With Department of Transportation work crews on the roads, adding more salt and even a little sand to roadways in preparation for the next round of winter weather to come through Sampson this week, the DOT district engineer said assessing and being ready was all that could be done.


“We are out now adding salt and sand. After that, we’ll start to monitor and do what we can the rest of today,” Reynolds said as heavy snow began to fall Wednesday morning, the second round of the white powder in a 24-hour period.


After a full day of putting down brine on Monday followed by adding salt on Tuesday, Wednesday’s preparations were the exclamation point, the final fix before the predicted sleet and ice.


“We’ll have crews out tonight, taking phone calls, salting bridges and other problem areas around the county, and then it’ll be a wait and see kind of thing for tomorrow (Thursday). What we’re hearing now is that power lines and trees may come down. If they do, we’ll have to see what our next move will be.”
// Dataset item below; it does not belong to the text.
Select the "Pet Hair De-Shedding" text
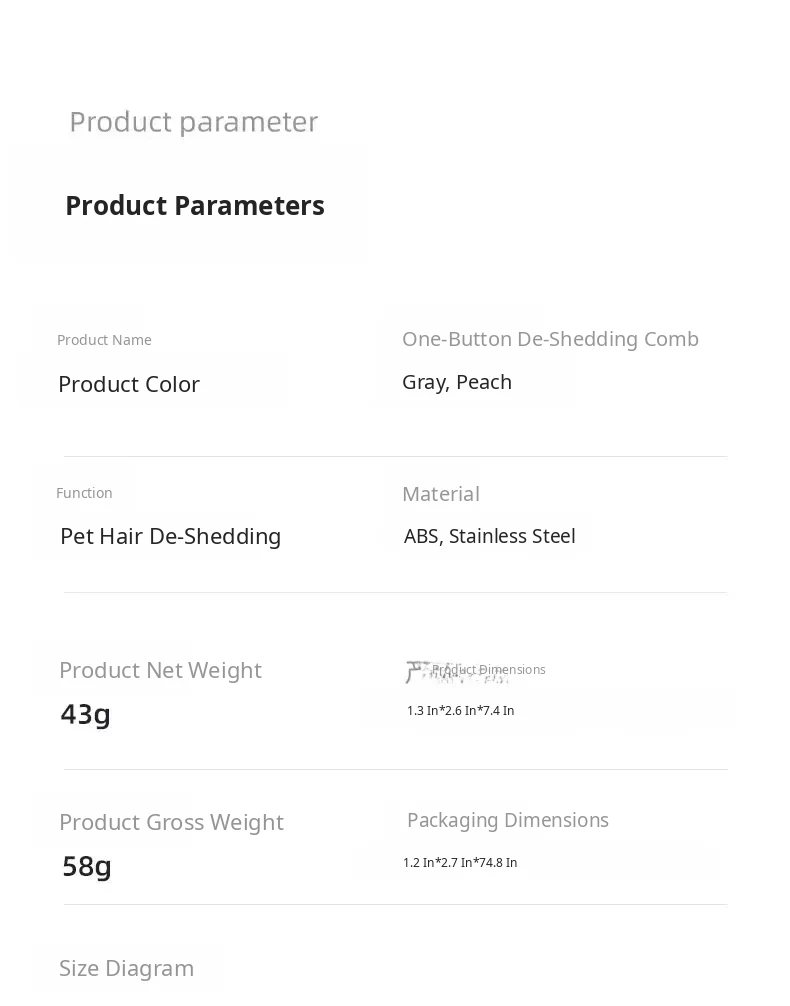The image size is (790, 1006). tap(171, 536)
That could include calling in extra help from contractors who are at the ready across the state.


“Our roads are in fairly good shape right now,” Reynolds said. “The interstate is beginning to freeze up. It always does before the other roads because it’s more porous.”


But, he assured, crews were ready and would be out doing everything they possibly could to make the roads safe for any necessary travel.


Necessary, though is the key word, according to N.C. Highway Patrol officials who continued to urge people to stay home and off roadways unless absolutely necessary.


“It’s my hope that everyone settles in at home for the next couple of days, until it’s safe to drive,” said Highway Patrol Sgt. M.G. McLamb. “If you have to be out, give yourself plenty of time, allow plenty of distance between vehicles and get home as soon as possible.”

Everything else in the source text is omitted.